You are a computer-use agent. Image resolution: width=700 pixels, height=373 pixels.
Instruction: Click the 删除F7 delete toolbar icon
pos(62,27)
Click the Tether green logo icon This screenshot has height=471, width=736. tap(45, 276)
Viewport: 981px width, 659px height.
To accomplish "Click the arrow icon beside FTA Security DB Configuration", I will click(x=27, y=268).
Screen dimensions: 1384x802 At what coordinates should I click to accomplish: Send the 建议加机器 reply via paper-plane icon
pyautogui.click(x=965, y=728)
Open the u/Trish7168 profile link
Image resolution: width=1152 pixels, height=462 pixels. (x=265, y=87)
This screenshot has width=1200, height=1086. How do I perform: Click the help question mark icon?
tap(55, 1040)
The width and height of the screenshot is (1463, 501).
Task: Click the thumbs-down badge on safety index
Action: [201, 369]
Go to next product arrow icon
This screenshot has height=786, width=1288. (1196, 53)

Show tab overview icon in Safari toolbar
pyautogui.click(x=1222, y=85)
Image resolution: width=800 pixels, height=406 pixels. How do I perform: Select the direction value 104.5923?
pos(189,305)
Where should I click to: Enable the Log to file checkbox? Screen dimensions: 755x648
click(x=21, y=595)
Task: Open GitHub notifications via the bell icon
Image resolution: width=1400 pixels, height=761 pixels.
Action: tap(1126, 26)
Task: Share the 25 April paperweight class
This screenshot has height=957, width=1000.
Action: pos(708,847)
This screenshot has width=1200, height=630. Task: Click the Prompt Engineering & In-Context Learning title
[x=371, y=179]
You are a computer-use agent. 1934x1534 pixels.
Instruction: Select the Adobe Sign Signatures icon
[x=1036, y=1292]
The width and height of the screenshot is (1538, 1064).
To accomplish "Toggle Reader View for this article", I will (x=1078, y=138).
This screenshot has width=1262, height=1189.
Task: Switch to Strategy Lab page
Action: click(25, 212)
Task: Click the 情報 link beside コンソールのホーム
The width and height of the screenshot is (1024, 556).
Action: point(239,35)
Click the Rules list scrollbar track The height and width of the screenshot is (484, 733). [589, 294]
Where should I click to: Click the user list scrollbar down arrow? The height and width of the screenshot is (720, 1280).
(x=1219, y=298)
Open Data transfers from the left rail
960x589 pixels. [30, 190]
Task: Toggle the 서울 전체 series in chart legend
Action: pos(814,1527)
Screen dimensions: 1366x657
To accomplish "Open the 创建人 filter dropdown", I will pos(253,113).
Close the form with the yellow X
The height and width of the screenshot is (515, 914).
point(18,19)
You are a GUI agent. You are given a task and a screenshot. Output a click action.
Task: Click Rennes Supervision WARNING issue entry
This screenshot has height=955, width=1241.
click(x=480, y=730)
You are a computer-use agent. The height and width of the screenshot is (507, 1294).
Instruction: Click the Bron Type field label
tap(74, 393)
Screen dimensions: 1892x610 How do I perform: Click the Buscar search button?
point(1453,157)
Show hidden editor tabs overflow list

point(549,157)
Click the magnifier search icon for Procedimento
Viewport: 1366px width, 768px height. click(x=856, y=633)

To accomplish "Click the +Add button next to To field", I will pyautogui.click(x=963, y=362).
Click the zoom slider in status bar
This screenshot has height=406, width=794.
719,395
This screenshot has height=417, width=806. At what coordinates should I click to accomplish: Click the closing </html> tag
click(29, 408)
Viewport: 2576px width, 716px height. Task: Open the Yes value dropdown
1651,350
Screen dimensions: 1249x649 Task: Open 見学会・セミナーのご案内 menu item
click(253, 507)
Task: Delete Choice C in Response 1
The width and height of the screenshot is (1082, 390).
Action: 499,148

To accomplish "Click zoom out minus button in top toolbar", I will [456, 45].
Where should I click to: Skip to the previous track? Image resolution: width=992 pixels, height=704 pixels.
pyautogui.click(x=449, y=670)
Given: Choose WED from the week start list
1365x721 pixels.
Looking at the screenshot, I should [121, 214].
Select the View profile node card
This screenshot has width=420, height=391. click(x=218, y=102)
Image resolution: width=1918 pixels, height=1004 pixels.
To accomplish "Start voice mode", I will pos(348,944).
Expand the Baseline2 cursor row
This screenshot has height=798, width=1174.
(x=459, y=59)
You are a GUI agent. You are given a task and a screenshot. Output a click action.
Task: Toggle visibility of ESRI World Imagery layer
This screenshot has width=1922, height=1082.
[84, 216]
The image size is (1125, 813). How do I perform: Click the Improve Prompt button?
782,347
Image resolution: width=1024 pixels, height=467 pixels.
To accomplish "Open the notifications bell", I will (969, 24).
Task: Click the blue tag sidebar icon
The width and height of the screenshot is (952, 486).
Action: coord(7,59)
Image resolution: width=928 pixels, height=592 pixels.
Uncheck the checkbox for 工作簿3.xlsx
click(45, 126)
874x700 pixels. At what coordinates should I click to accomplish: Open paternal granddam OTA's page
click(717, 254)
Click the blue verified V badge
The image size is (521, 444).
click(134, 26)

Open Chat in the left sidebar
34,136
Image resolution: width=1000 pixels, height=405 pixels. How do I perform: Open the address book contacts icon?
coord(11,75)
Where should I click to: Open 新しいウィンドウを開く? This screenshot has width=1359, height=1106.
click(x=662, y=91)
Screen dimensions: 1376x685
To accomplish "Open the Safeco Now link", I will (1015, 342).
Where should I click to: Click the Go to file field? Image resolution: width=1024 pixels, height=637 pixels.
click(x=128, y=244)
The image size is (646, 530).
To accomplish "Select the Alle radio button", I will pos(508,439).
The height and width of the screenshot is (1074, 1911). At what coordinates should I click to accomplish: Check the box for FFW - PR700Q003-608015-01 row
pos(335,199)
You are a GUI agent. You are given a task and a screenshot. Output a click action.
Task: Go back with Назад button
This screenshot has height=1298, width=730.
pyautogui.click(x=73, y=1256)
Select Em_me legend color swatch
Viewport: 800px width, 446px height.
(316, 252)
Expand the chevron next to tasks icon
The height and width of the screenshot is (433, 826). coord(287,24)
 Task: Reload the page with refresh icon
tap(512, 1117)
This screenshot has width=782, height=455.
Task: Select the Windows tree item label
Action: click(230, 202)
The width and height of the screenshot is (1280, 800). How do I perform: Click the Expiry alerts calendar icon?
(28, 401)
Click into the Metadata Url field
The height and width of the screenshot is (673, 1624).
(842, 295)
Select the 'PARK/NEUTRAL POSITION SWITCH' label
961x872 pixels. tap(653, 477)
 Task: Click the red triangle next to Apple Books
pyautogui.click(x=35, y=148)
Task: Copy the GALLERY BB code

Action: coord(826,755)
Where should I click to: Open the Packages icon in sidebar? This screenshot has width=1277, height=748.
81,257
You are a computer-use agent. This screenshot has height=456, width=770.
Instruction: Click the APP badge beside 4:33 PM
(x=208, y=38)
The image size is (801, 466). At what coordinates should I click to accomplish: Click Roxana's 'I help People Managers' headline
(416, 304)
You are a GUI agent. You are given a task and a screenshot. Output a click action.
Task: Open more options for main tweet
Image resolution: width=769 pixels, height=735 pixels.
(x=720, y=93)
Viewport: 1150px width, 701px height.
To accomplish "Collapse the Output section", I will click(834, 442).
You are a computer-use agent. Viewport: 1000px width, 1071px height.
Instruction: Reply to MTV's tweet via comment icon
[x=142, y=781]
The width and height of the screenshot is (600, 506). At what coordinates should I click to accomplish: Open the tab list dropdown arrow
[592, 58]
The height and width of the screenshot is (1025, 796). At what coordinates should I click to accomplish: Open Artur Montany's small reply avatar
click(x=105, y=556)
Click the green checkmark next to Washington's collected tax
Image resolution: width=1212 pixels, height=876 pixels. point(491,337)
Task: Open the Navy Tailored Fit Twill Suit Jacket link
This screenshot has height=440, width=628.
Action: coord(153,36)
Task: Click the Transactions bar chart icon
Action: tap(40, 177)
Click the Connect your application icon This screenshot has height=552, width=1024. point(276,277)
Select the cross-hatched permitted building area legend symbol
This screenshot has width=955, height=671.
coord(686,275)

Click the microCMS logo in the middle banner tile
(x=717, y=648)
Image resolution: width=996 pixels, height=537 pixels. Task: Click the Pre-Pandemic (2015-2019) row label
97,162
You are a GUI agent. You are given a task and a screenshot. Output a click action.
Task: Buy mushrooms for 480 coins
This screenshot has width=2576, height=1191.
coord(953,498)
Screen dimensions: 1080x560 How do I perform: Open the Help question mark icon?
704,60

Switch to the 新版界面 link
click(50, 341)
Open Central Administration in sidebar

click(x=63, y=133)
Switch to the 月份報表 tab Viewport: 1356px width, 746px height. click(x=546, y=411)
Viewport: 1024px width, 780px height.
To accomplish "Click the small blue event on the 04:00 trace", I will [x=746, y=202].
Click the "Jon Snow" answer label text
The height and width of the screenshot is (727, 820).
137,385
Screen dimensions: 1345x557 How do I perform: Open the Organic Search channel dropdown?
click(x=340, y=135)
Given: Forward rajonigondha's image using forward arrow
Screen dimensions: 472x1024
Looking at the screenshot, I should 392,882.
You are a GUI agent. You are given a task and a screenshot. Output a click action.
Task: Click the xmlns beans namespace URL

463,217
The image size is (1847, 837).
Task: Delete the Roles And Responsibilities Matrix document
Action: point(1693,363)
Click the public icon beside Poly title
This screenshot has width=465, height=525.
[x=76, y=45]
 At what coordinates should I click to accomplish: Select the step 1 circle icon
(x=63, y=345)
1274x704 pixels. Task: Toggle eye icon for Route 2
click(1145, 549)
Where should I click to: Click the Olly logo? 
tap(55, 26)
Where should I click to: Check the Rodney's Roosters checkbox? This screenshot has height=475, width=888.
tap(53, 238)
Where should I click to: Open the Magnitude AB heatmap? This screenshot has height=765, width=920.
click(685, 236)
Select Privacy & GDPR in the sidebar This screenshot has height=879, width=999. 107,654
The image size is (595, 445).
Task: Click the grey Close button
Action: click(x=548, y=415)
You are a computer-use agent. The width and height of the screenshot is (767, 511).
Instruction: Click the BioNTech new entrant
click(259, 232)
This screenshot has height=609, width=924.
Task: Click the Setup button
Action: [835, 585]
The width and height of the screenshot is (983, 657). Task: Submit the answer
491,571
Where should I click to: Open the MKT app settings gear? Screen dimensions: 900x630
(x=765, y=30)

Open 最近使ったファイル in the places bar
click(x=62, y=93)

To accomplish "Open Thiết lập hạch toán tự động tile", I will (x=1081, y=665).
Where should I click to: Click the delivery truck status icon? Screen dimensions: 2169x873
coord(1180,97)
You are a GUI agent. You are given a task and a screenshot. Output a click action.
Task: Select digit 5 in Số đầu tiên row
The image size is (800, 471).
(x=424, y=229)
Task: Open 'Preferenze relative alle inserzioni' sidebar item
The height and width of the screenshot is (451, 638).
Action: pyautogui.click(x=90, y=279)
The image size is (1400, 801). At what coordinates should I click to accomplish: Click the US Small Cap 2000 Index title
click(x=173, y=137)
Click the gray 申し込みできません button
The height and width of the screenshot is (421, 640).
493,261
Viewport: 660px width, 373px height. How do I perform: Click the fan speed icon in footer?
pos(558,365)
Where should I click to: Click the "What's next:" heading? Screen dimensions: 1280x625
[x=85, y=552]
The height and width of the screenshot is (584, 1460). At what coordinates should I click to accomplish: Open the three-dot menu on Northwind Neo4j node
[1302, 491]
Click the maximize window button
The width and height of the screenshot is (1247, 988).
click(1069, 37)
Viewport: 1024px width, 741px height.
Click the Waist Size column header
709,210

Activity | Using the data above, reproduce exactly the lines between those holding "The width and height of the screenshot is (1082, 390)." and "Given: Choose WED from the week start list", inclusive, and no others.

Exercise output |
The width and height of the screenshot is (1082, 390).
Action: 499,148

To accomplish "Click zoom out minus button in top toolbar", I will [456, 45].
Where should I click to: Skip to the previous track? Image resolution: width=992 pixels, height=704 pixels.
pyautogui.click(x=449, y=670)
Given: Choose WED from the week start list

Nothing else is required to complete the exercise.